WORKDIR /usr/src/app

COPY package*.json ./

RUN npm install

COPY . .

EXPOSE 4500

CMD ["npm", "start"]

based on this docker file, I am using docker compose to run this container and link it to a mongo container such that it refers to mongo-service. The docker-compose.yml looks as follows

version: '3'
services:
    backend:
        container_name: docker-node-mongo-container
        restart: always
        build: .
        ports: 
            - '4700:4500'
        links: 
            - mongo-service

    mongo-service:
        container_name: mongo-container
        image: mongo
        ports: 
            - "27017:27017"

Expected behavior: Everytime I make a new change to the project on my local computer, I want the docker-compose to restart so that the new changes are reflected.

Current behavior: To make the new changed reflect on docker-compose, I have to do docker-compose down and then delete images. I am guessing that it has to rebuild images. How do I make it so that whenever I make change, the dockerfile builds a new image?

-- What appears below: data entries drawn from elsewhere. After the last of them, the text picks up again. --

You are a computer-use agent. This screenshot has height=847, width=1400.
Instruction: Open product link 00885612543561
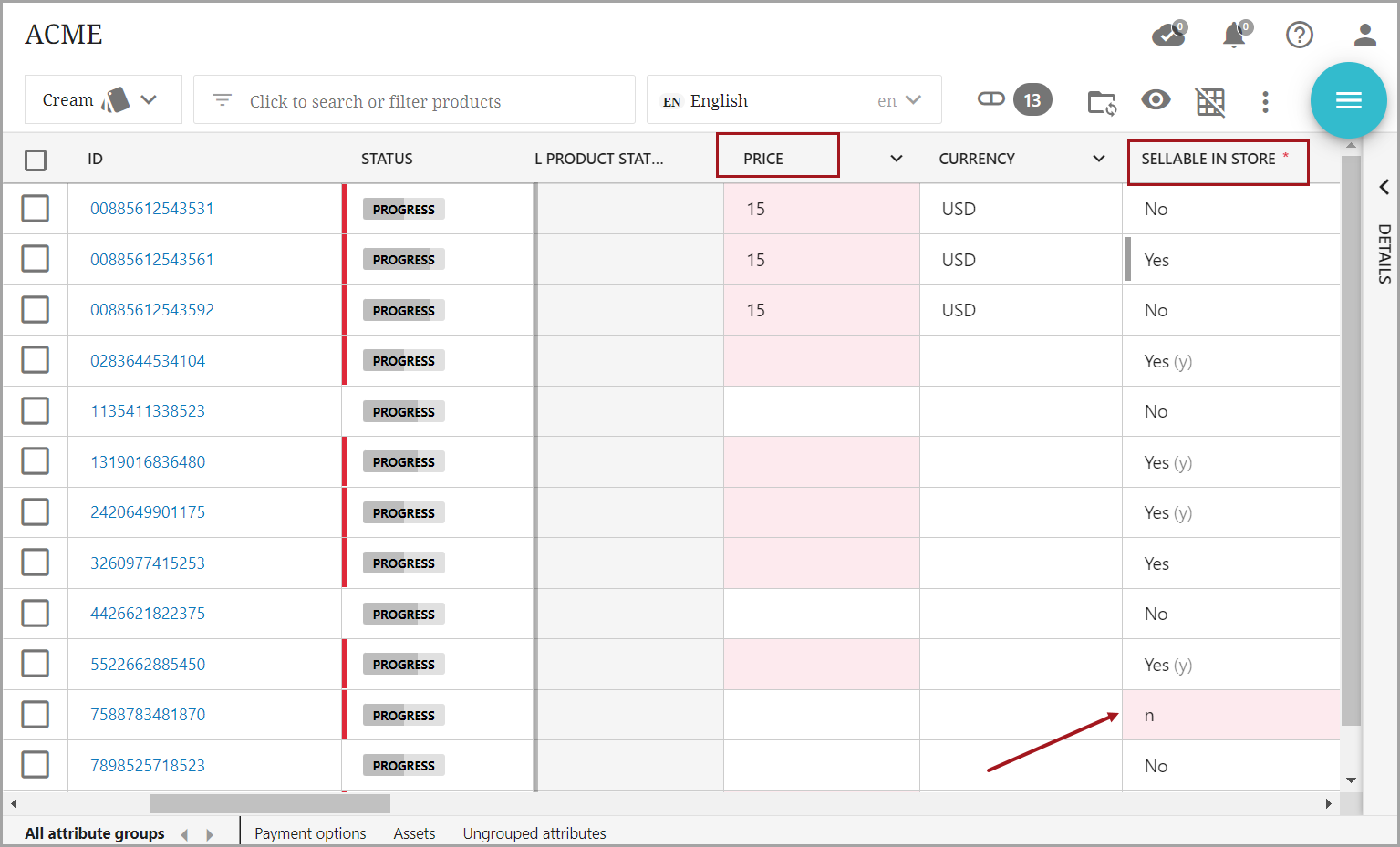(x=152, y=260)
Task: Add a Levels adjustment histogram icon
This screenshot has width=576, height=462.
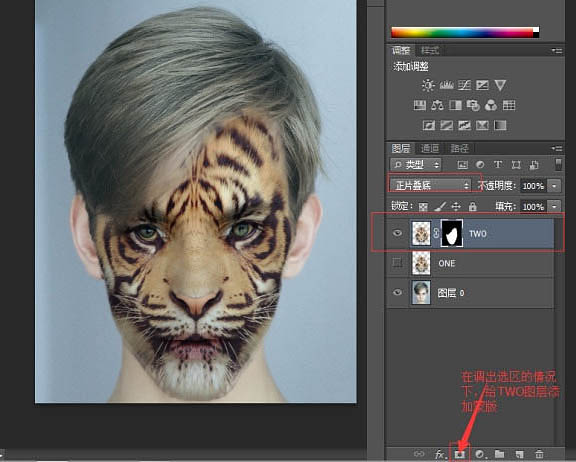Action: [x=446, y=86]
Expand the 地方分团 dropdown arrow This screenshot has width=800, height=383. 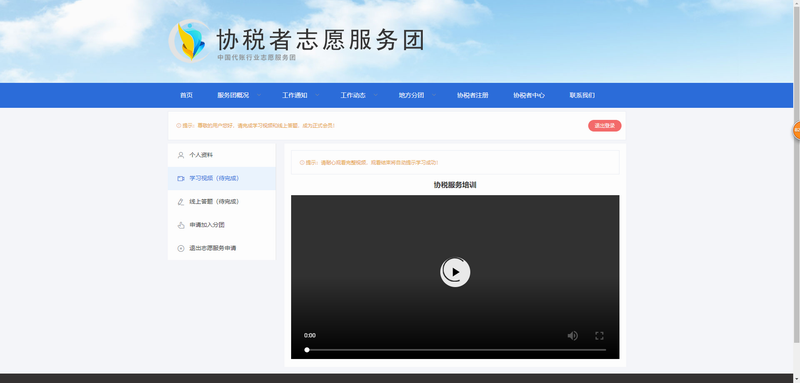(x=434, y=95)
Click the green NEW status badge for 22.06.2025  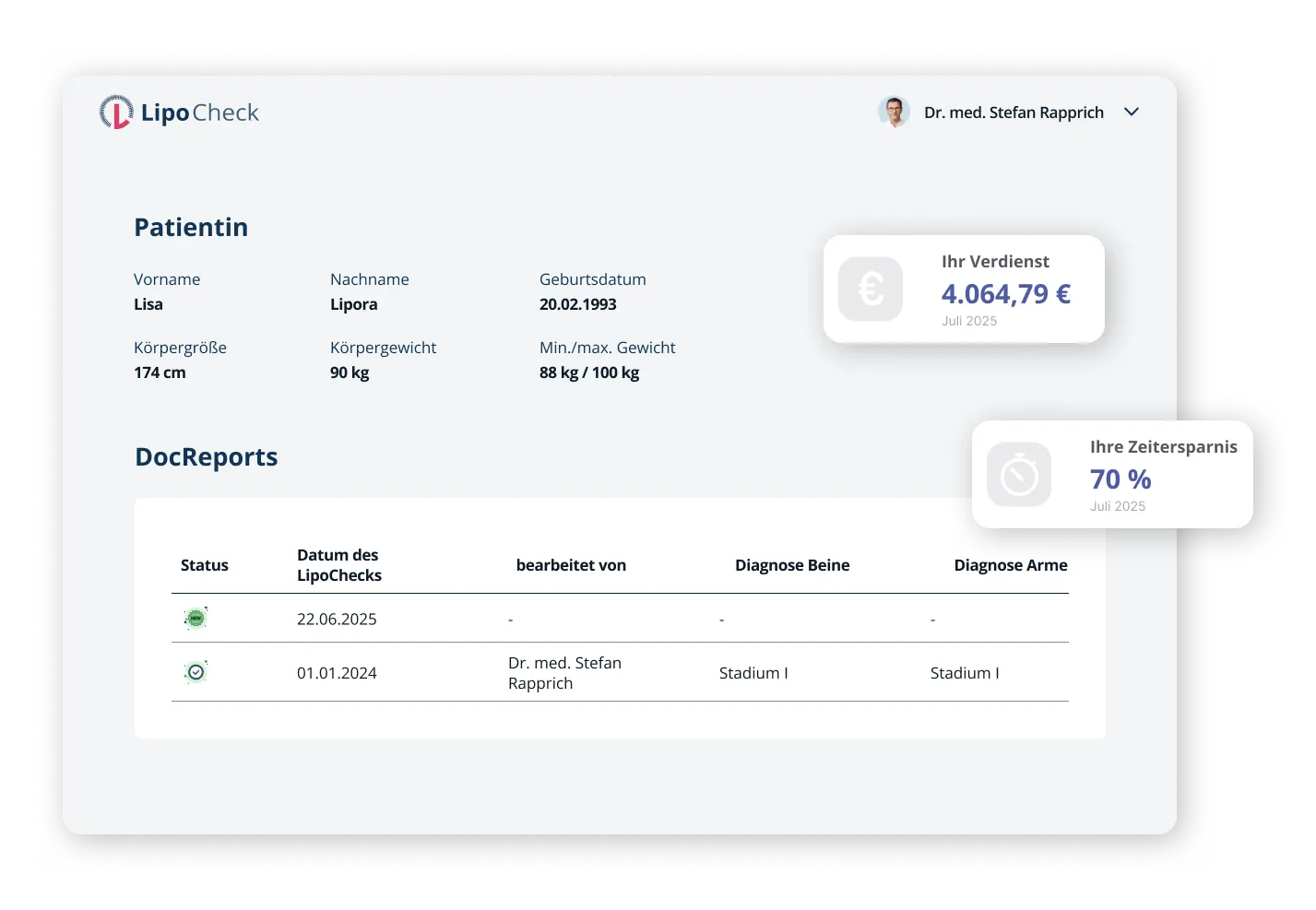[x=196, y=618]
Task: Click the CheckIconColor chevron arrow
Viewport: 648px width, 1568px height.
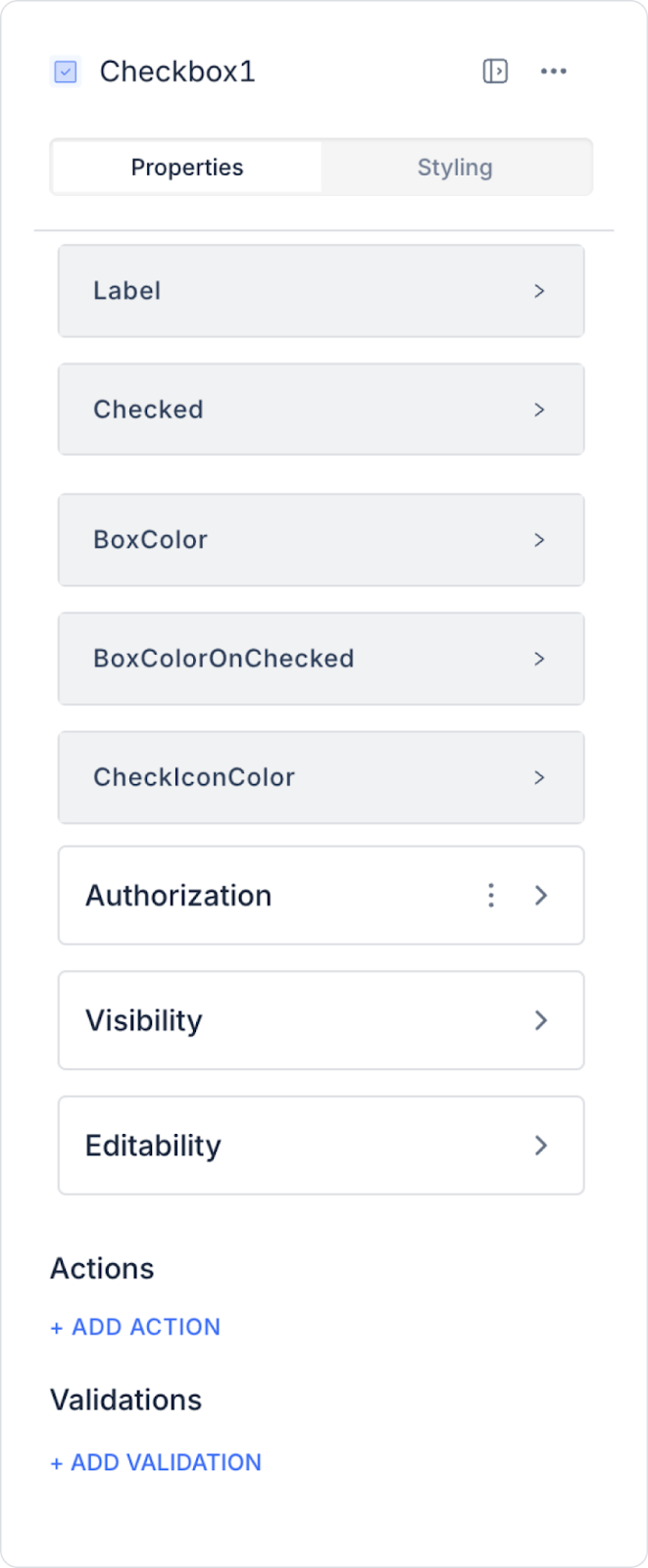Action: pos(539,777)
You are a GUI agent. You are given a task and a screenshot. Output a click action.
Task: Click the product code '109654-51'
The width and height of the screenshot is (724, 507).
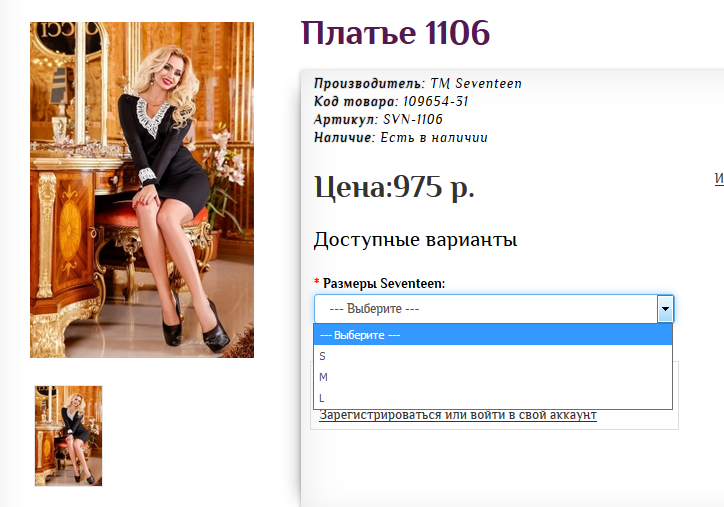[x=435, y=102]
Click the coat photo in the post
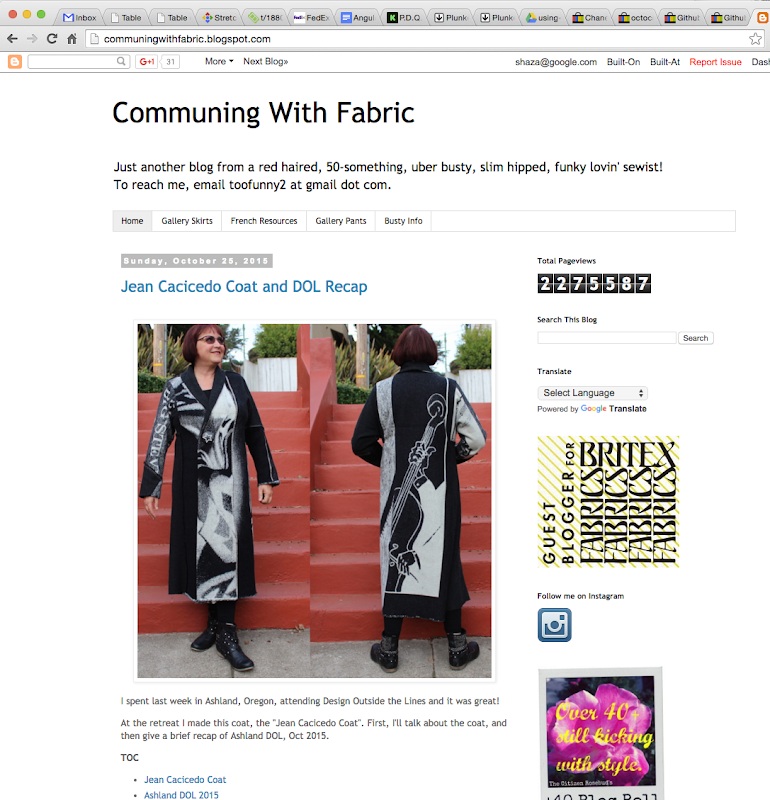The width and height of the screenshot is (770, 800). (314, 501)
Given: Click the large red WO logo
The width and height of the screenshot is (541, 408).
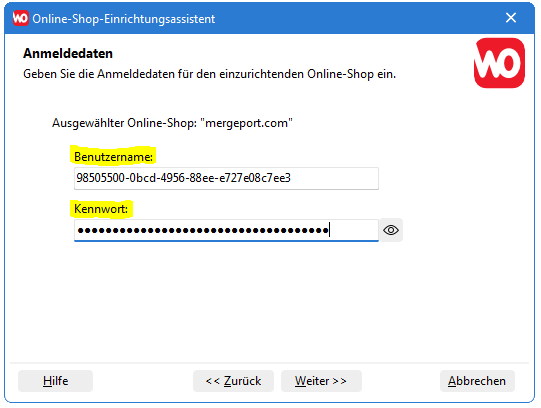Looking at the screenshot, I should pyautogui.click(x=499, y=63).
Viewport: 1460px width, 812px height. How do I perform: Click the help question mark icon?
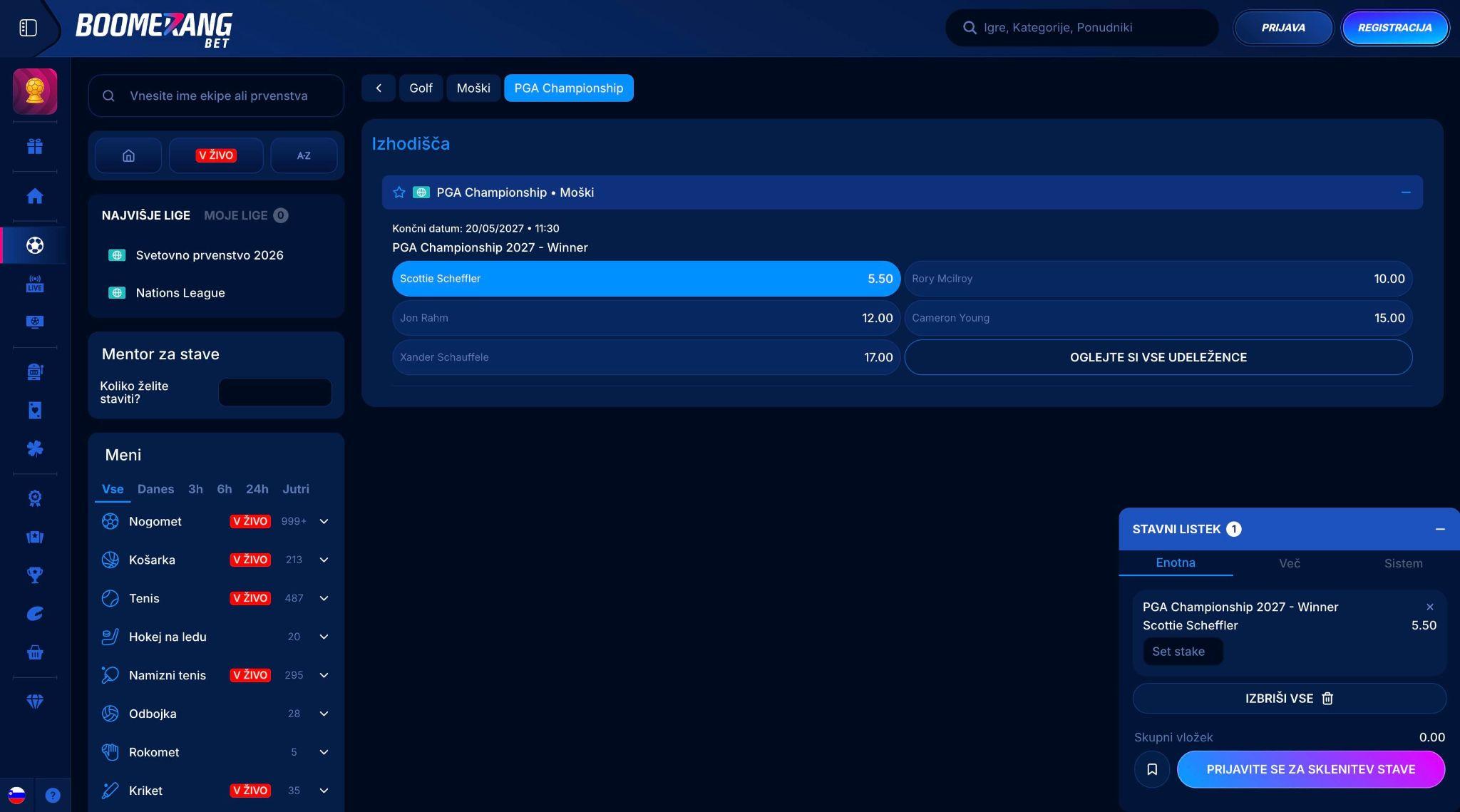pyautogui.click(x=53, y=795)
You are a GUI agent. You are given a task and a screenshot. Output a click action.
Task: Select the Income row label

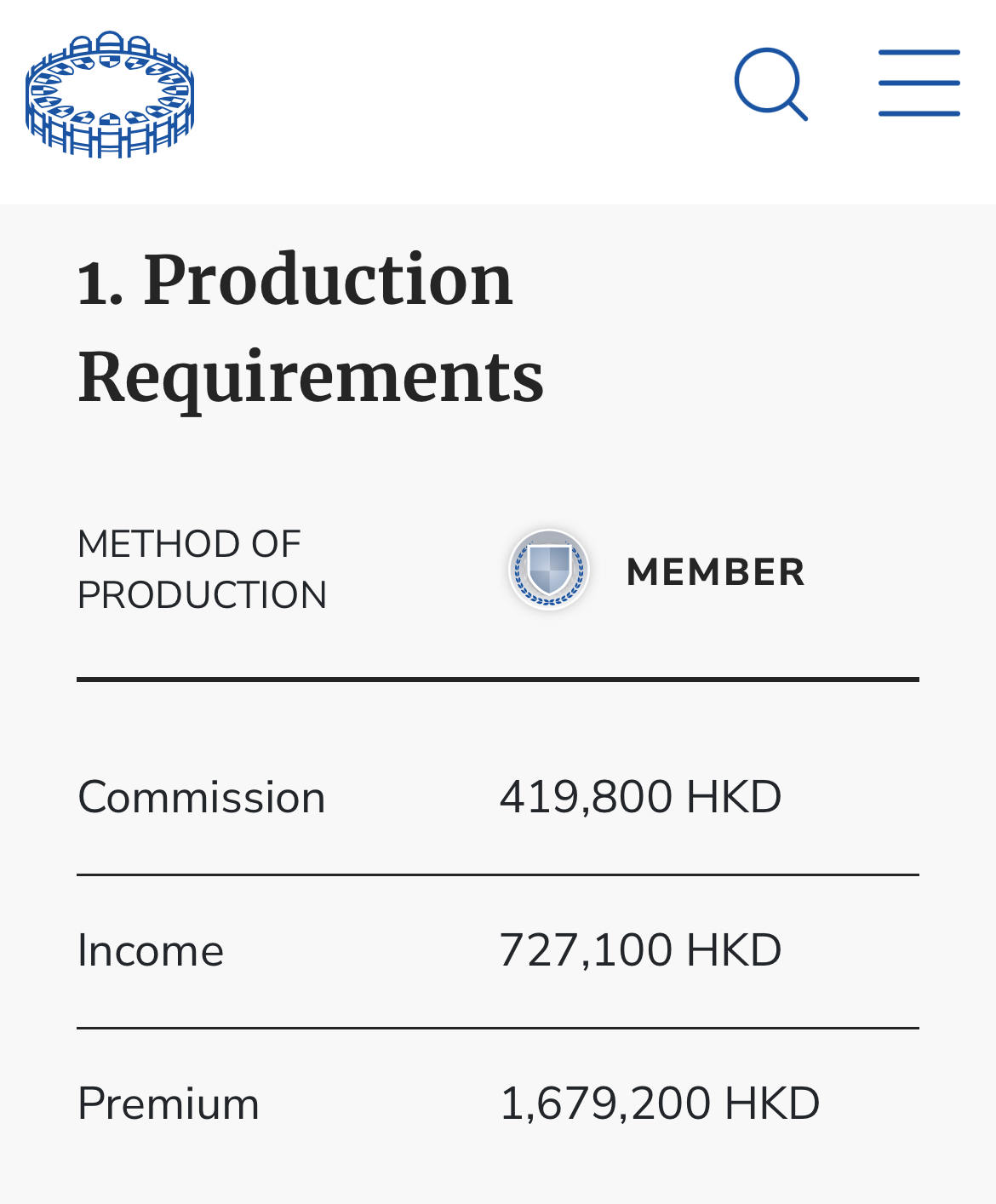coord(151,951)
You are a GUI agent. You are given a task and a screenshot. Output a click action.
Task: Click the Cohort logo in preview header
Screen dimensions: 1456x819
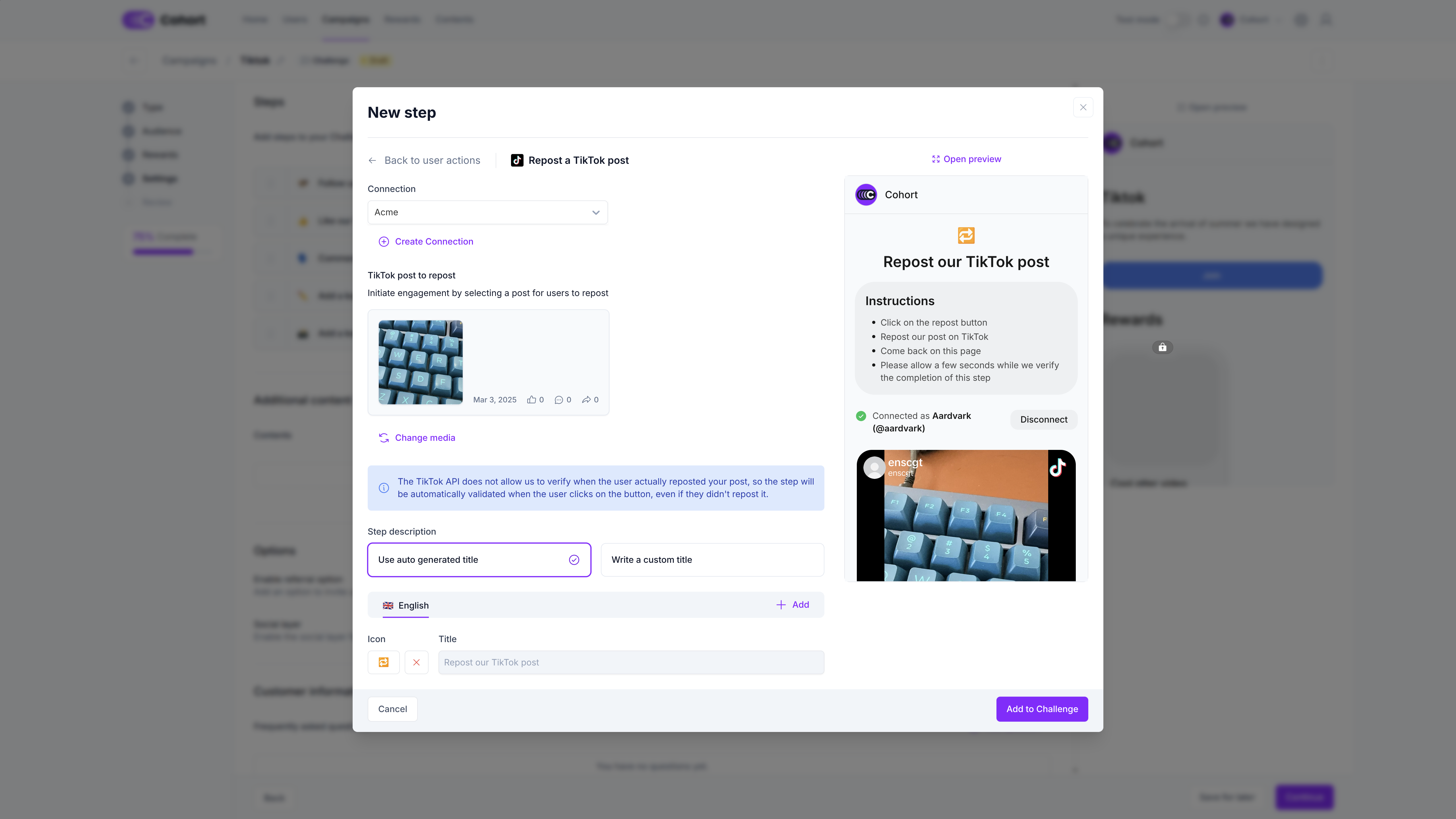pos(866,195)
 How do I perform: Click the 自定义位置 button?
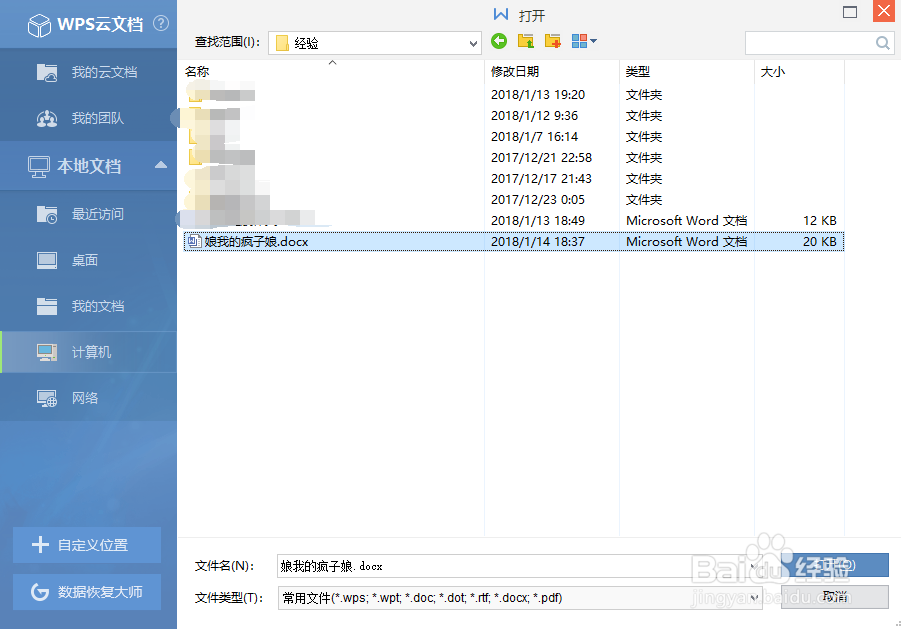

I understand that need to use volumes. I am just failing to understand how. Could somebody please help me here? docker

Upvotes: 26

Views: 39513

Answers (4)

Kalpesh Chavda
Kalpesh Chavda

Reputation: 11

This worked for me

version: '3.8'

services:
  api_app:
    build:
      context: ./  # Path to the directory containing the Dockerfile
      dockerfile: Dockerfile  # Name of the Dockerfile
    ports:
      - "8080:8080"  # Map port 8080 on the host to port 8080 in the container
    volumes:

      - .:/var/www/api  # Mount the current directory to /var/www/legacy in the container
    environment:
      - APACHE_RUN_USER=${APACHE_RUN_USER}
      - APACHE_RUN_GROUP=${APACHE_RUN_GROUP}
      - APACHE_LOG_DIR=${APACHE_LOG_DIR}
      - APP_NAME=GPUBackend
      - APP_ENV=${APP_ENV}
      - APP_KEY=${APP_KEY}
    restart: unless-stopped  # Automatically restart the container unless it's stopped
    networks:
      - api_network  # Use a custom network (optional)

networks:
  api_network:
    driver: bridge  # Use the default bridge network

Upvotes: 0

Slawa
Slawa

Reputation: 1217

Since docker version 2.22 there's a way for docker to detect file changes. Use docker-compose.yml like this:

services:
  web:
    build: .
    command: npm start
    develop:
      watch:
        - action: sync
          path: ./web
          target: /src/web
          ignore:
            - node_modules/
        - action: rebuild
          path: package.json

And run like this:

docker compose up -d --build && docker compose watch

If you install concurrently you can sync file changes and see the server logs at the same terminal:

node_modules/.bin/concurrently "docker compose watch" "docker compose logs web -f"

More details here: https://docs.docker.com/compose/file-watch/

Upvotes: 1

leandrofahur
leandrofahur

Reputation: 99

In order for you to 'restart' your docker application, you need to use docker volumes.

Add into your docker-compose.yml file something like:

version: '3'
services:
    backend:
        container_name: docker-node-mongo-container
        restart: always
        build: .
        ports: 
            - '4700:4500'
        links: 
            - mongo-service
        volumes:
            - .:/usr/src/app


    mongo-service:
        container_name: mongo-container
        image: mongo
        ports: 
            - "27017:27017"

The volumes tag is a simple saying: "Hey, map the current folder outside the container (the dot) to the working directory inside the container".

Upvotes: 9

David Maze
David Maze

Reputation: 158837

When you make a change, you need to run docker-compose up --build. That will rebuild your image and restart containers as needed.

Docker has no facility to detect code changes, and it is not intended as a live-reloading environment. Volumes are not intended to hold code, and there are a couple of problems people run into attempting it (Docker file sync can be slow or inconsistent; putting a node_modules tree into an anonymous volume actively ignores changes to package.json; it ports especially badly to clustered environments like Kubernetes). You can use a host Node pointed at your Docker MongoDB for day-to-day development, and still use this Docker-based setup for deployment.